Requirements >>
- a) Answer these questions using the Stanage Plantation piece, one answer per line, marked the same way:
(i) Which route does the writer name as one backed off with trust in footwork in tatters?
(ii) What does the Plantation offer in summer when it is too warm for projects?
(iii) About how long ago did the exchange the writer recalls take place?
- b) According to the Stanage Plantation piece, why can the writer go months without wanting to visit the crag?
- c) Carry on the Stanage Plantation piece from its final sentence, in the same voice.

Pennine Lines w/c 22 January 2024

||  Windy and mild  ||  Batten down the hatches  ||


Strong lines  ||  Stanage Plantation

|| Focus On... ||
 
Two Plantations

Some words in the climbing world are so loaded with history and expectations that it’s impossible to actually assess the place objectively. Words that carry a lot of baggage one way or another. Just saying “Plantation” will elicit a response of some sort. It might spark memories of feeling like a hero cruising confidently on some airy line or other above a sea of onlookers, or finally solving the critical position and landing the top hold on your project as the winter sun sneaks out from behind a cloud. Or backing off Crescent Arête with trust in your footwork in tatters. An ankle-wrecking fall from high up on something, feet rapidly peddling an invisible bike down some tall arête, with the rest of your climbing year flashing before your eyes perhaps. Yep, the highs are high, and the lows are low at the Plantation. The soaring bulletproof arêtes, and the sandy battered orange holds and snappy flakes. Or maybe you’ve never been, so it’s a crag of the imagination yet to be experienced, which you’ve avoided because you’ve heard it’s always rammed.

It’s certainly a crag of contrasts, with two sides to it coexisting simultaneously. Like there’s two Plantations of diametrically opposed extremes occupying the same physical space - like that optical illusion, it’s either a rabbit or a duck but never both at the same time. And I never really know which one I’m going to get. I go hot and cold on it. I’ll go through phases where unless I make an effort to go elsewhere I’ll end up there regardless - its gravity irresistible - and other times I can go months without wanting to go near the place. Nothing new to try, and can’t face failing on the same old things again. Not feeling confident in my footwork? No point even turning up. It’s a punisher both physically and psychologically. Yet in summer if it’s way too warm for any projects then it comes into its own again, a good mid-grade circuit for a breezy evening.

Limping around there this last week, crisp and cold but freed from any obligation to climb, I definitely felt the good side of the place again. Even with your shoes and chalk left safely at home miles away the big lines still excite. Yet still the Plantation still has something of a mixed reputation, pre-dating the bouldering popularity boom of recent years. One exchange which I can still vividly recall, from about twenty years ago, illustrates this.

Supplied records >>
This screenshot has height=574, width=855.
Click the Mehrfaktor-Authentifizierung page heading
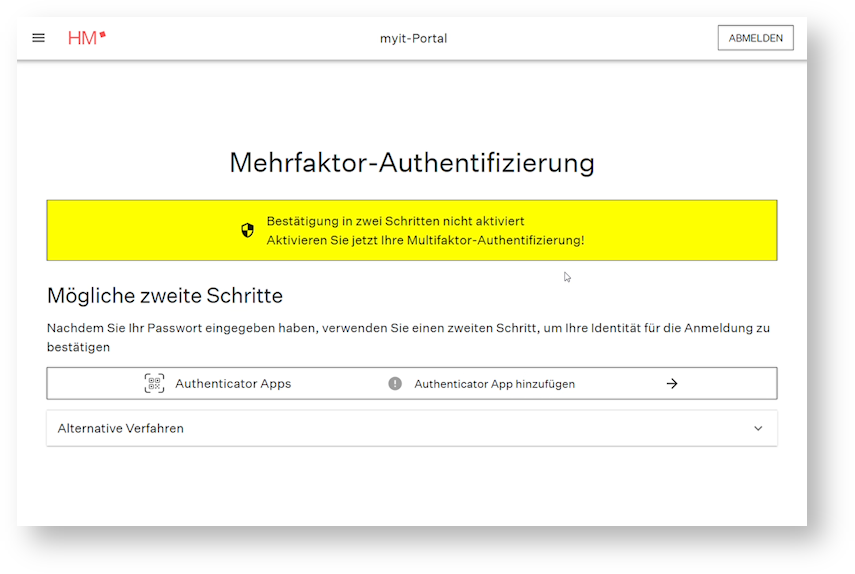[412, 162]
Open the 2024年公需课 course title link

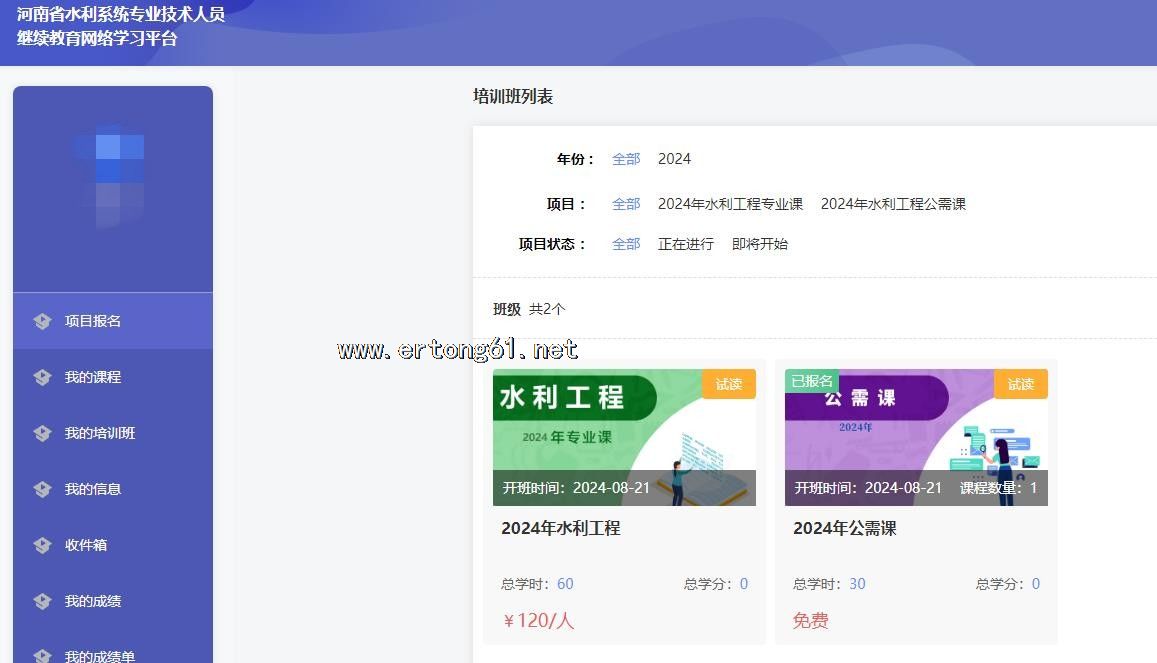pyautogui.click(x=844, y=528)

Exercise answers >>
- a)
(i) Crescent Arête
(ii) A good mid-grade circuit for a breezy evening
(iii) About twenty years ago

- b) At those times the writer has nothing new to try there and can't face failing on the same old things again. Lacking confidence in footwork also makes going seem pointless.

- c)
Circuit scenes  ||  Stanage Plantation

Having crammed a small hatchback full of paper-thin bouldering mats, Anasazi Velcros and massive beanies (some things never change) with nary a portable fingerboard or battery fan in sight we bombed up the M1, lamenting the fact that a litre of unleaded now topped 78 English pence. On the promise of reliable conditions on a marginal day, we found ourselves at the jewel in the crown of early-2000s Yorkshire grit; Almscliff. Mid-way through the circuit we lost the battle with the weather and a heavy shower rolled in from the west on a keen breeze. No need to bail to the car as it would soon pass through, and the crag would be dry again in short order, as is the Almscliff way. So temporary shelter was sought amid the carved initials, LUFC spraypaint and broken glass under one of the many low roofs. The pause in proceedings at least provided an opportunity to refuel with a quick Double Decker (back when they were still 60g!) and a chance to check the ol’ Nokia for any 160-character text messages incoming and maybe a quick game of Snake.

Sharing the shelter of the roof was a local guy, similarly hunkered down for the brief shower. Perfunctory hellos were exchanged and he enquired if we’d come far. We confirmed we’d driven up from Sheffield. This elicited the timeless response “Sheffield eh? Stanage Plantation is sh*t isn’t it?”. No small talk, just cut the chase mate.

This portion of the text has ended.